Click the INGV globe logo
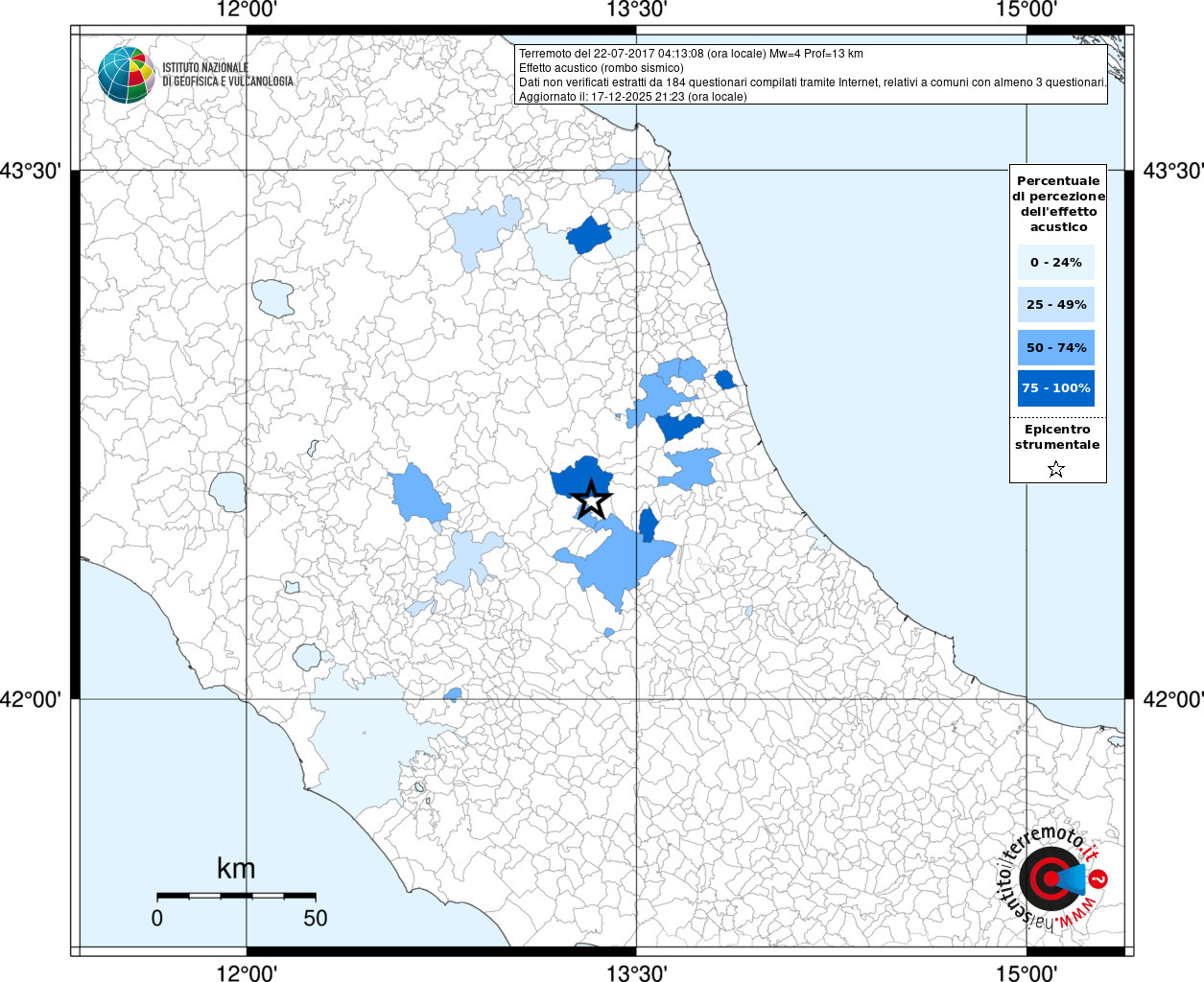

* * *

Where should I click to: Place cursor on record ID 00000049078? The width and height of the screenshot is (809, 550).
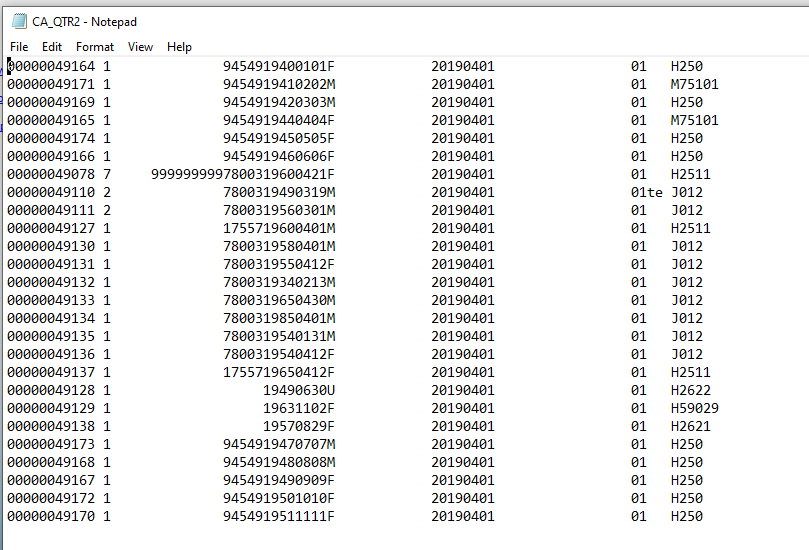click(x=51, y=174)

--

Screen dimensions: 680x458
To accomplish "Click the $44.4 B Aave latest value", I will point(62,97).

▶ _DO THIS_
Present everything from the line containing "Where should I" down to the line containing "click(x=51, y=174)" as a Markdown table with the columns No and Text, one numbered entry per line. Skip blank lines and leave the pictures out.

▶ _OUTPUT_
| No | Text |
|---|---|
| 1 | Where should I click to: Place cursor on record ID 00000049078? The width and height of the screenshot is (809, 550). |
| 2 | click(x=51, y=174) |